**What this task involves:**
Every entry below should be transcribed exactly; pictures stay out of the copy.

**Dataset:**

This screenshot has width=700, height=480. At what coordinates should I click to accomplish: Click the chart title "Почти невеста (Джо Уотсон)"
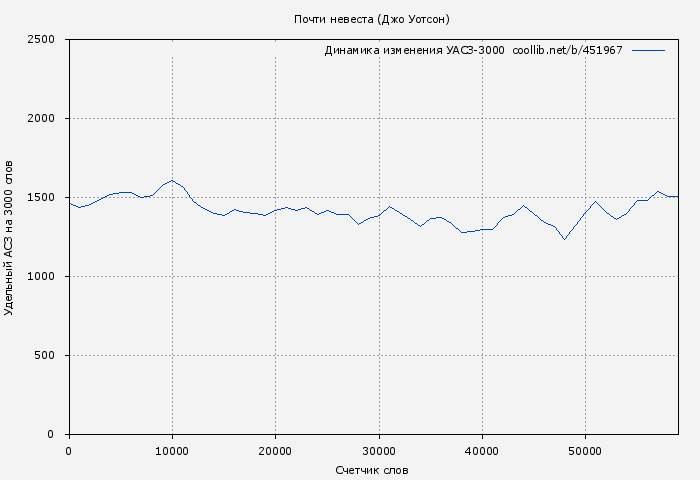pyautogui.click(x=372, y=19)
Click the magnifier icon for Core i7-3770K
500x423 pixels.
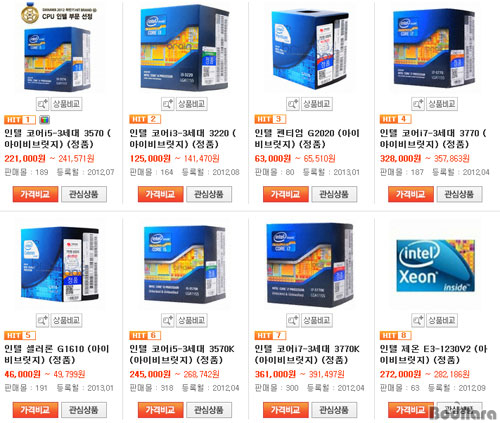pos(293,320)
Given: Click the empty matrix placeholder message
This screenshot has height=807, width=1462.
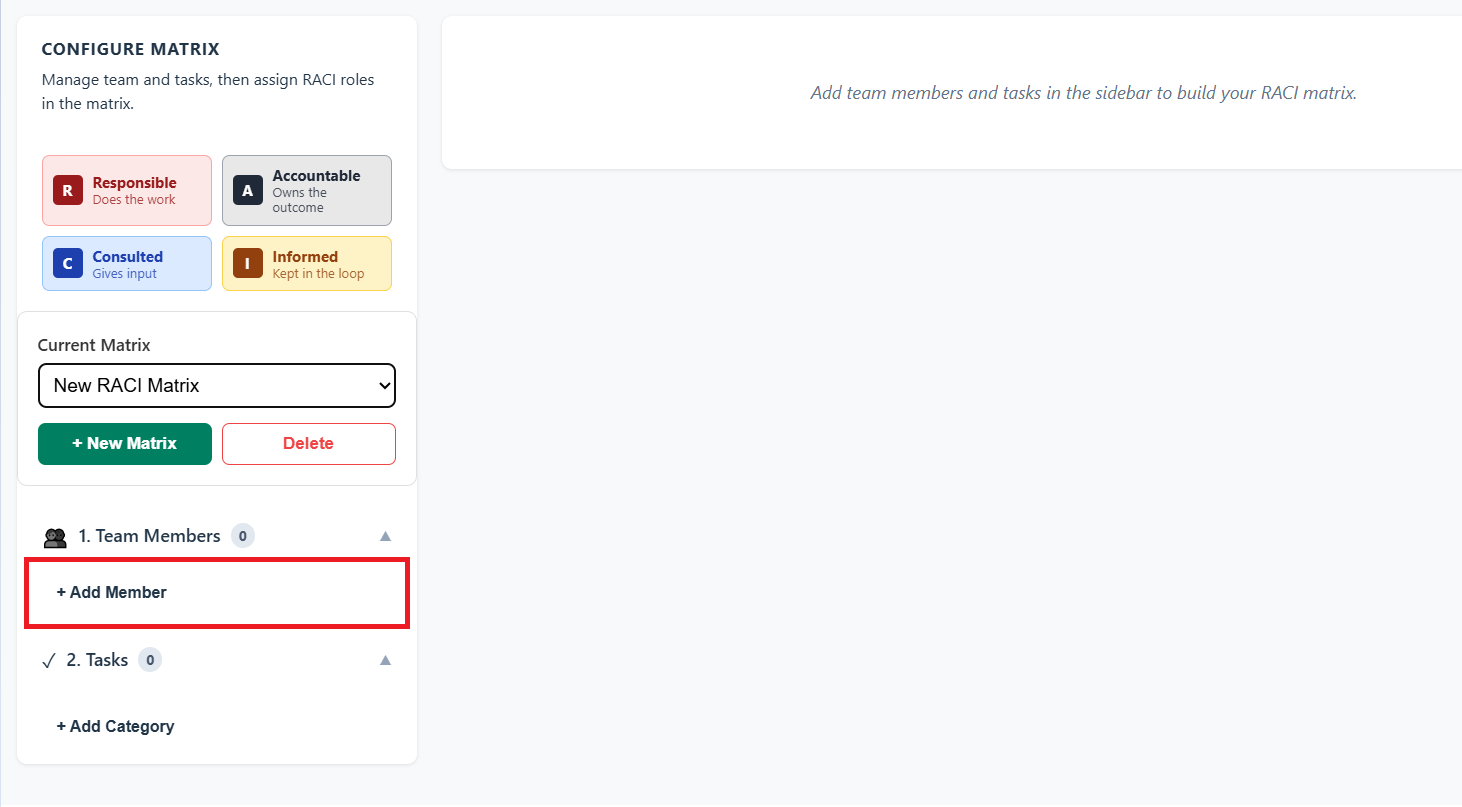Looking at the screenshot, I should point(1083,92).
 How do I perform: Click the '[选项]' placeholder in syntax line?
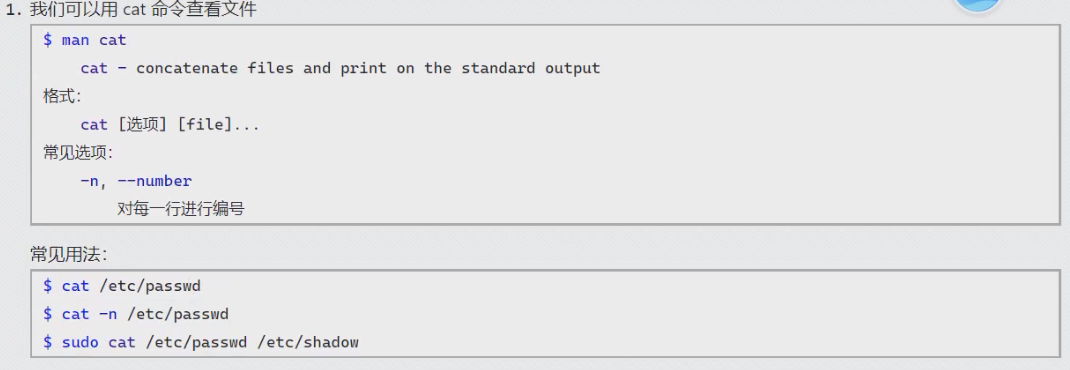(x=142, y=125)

**Output:**
This screenshot has width=700, height=480. At what coordinates should I click to accomplish: Click the chart title "Почти невеста (Джо Уотсон)"
pyautogui.click(x=372, y=19)
Click the magnifier icon for Core i7-3770K
500x423 pixels.
pos(293,320)
Given: Click the empty matrix placeholder message
This screenshot has height=807, width=1462.
Looking at the screenshot, I should point(1083,92).
 How do I perform: Click the '[选项]' placeholder in syntax line?
(x=142, y=125)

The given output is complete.